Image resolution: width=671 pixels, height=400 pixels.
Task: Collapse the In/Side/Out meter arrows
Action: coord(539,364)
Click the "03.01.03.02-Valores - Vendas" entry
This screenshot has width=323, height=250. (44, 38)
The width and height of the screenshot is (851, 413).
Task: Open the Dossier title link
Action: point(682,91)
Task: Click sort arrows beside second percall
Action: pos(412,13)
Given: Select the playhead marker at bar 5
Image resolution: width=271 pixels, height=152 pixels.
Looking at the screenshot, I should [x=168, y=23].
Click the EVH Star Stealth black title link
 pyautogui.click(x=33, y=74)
******************************
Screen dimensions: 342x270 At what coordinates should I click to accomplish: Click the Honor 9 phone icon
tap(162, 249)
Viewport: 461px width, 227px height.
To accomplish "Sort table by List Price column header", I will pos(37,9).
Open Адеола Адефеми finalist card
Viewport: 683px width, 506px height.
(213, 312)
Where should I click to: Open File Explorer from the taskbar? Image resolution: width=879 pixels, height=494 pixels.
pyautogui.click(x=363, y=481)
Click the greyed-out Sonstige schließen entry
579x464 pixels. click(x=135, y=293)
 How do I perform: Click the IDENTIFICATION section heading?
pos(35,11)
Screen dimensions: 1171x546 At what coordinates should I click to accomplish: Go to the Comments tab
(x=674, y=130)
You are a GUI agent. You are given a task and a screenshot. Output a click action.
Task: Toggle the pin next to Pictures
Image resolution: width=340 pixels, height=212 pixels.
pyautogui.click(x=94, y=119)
******************************
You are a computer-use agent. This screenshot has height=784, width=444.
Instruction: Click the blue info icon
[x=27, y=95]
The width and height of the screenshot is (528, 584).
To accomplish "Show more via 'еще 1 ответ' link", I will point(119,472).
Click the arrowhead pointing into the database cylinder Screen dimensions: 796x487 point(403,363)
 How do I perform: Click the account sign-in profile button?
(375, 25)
******************************
*GIVEN INSTRUCTION*
Could you put the lines, starting with the line that contains "Screen dimensions: 342x270" and going on through the line that contains "(x=674, y=130)", into a JSON list of strings, one string per line? Include both of those lines and leave out any blank lines.

*CORRECT RESULT*
[
  "Screen dimensions: 342x270 At what coordinates should I click to accomplish: Click the Honor 9 phone icon",
  "tap(162, 249)",
  "Viewport: 461px width, 227px height.",
  "To accomplish \"Sort table by List Price column header\", I will pos(37,9).",
  "Open Адеола Адефеми finalist card",
  "Viewport: 683px width, 506px height.",
  "(213, 312)",
  "Where should I click to: Open File Explorer from the taskbar? Image resolution: width=879 pixels, height=494 pixels.",
  "pyautogui.click(x=363, y=481)",
  "Click the greyed-out Sonstige schließen entry",
  "579x464 pixels. click(x=135, y=293)",
  " How do I perform: Click the IDENTIFICATION section heading?",
  "pos(35,11)",
  "Screen dimensions: 1171x546 At what coordinates should I click to accomplish: Go to the Comments tab",
  "(x=674, y=130)"
]